*** Opening of STUDY MATERIAL ***

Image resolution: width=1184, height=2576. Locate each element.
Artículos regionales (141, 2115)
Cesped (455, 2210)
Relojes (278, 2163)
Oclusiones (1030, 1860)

*** Close of STUDY MATERIAL ***
*** Opening of STUDY MATERIAL ***

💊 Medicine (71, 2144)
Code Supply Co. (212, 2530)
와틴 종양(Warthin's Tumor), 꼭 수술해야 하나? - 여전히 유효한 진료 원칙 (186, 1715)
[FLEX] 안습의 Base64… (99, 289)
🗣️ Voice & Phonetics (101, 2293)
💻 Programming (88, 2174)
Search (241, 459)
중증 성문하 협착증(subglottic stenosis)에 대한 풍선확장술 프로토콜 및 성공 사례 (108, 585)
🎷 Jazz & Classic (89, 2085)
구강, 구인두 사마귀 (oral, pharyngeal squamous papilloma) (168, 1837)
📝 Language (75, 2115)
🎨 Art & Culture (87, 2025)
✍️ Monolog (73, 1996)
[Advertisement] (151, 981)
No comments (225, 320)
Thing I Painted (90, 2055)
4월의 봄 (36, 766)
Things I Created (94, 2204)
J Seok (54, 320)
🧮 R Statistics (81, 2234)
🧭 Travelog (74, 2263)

*** Close of STUDY MATERIAL ***
*** Opening of STUDY MATERIAL ***

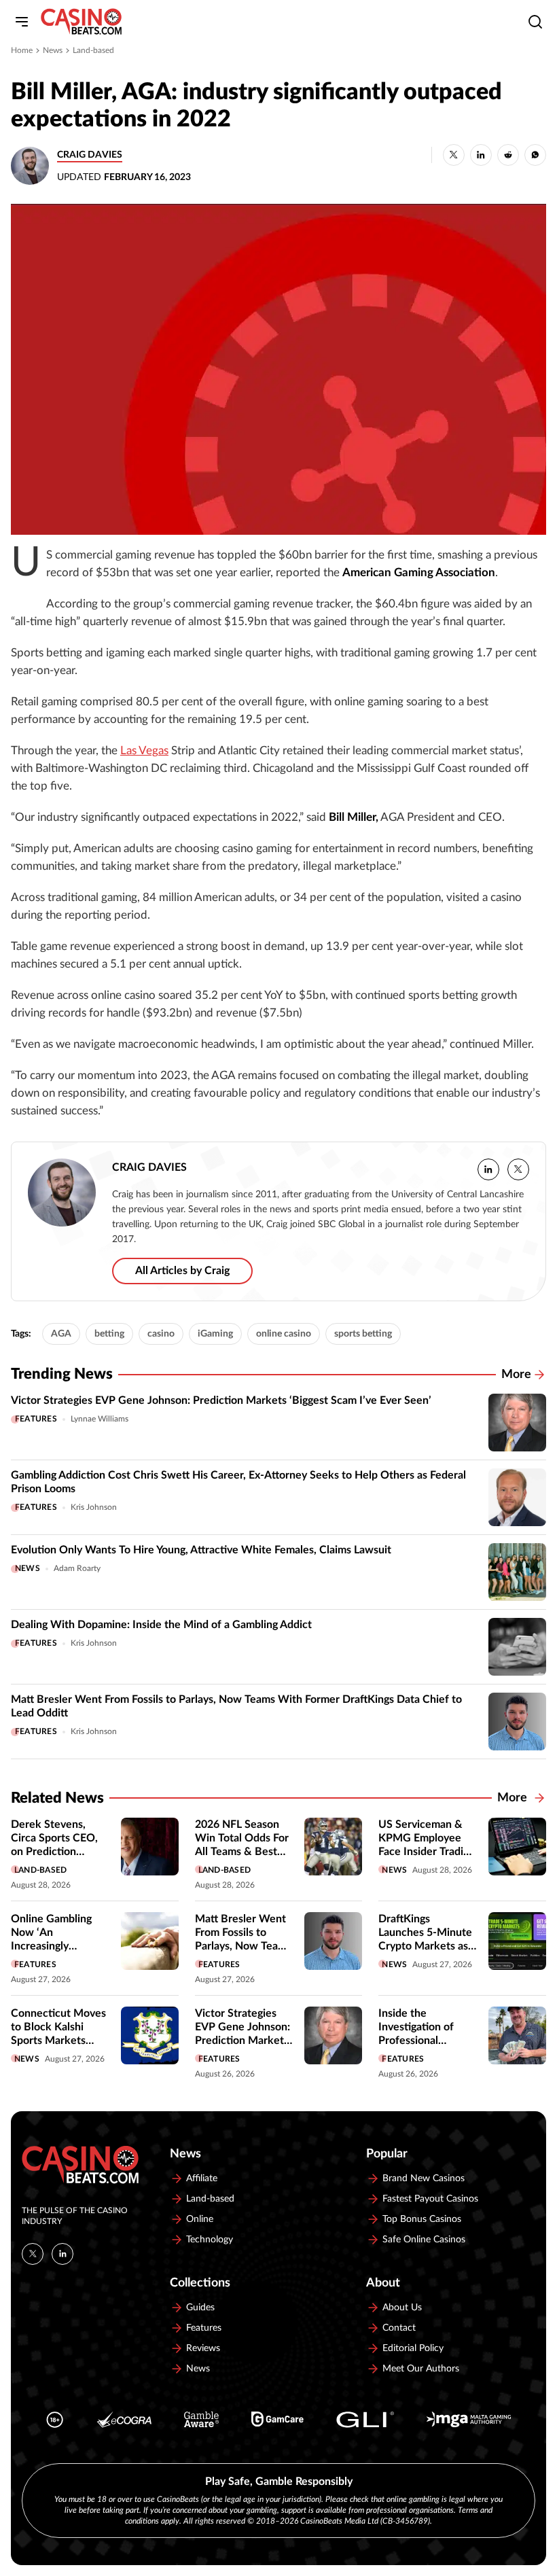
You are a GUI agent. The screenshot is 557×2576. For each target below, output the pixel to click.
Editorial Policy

*** Close of STUDY MATERIAL ***

Find every line above where the word "each" occurs, and copy that line.

- ANSWER TO THE PROBLEM
Image resolution: width=1184, height=2576. Locate each element.
You are a GUI agent. The screenshot is 557×2576. For each target below, output the pixel to click.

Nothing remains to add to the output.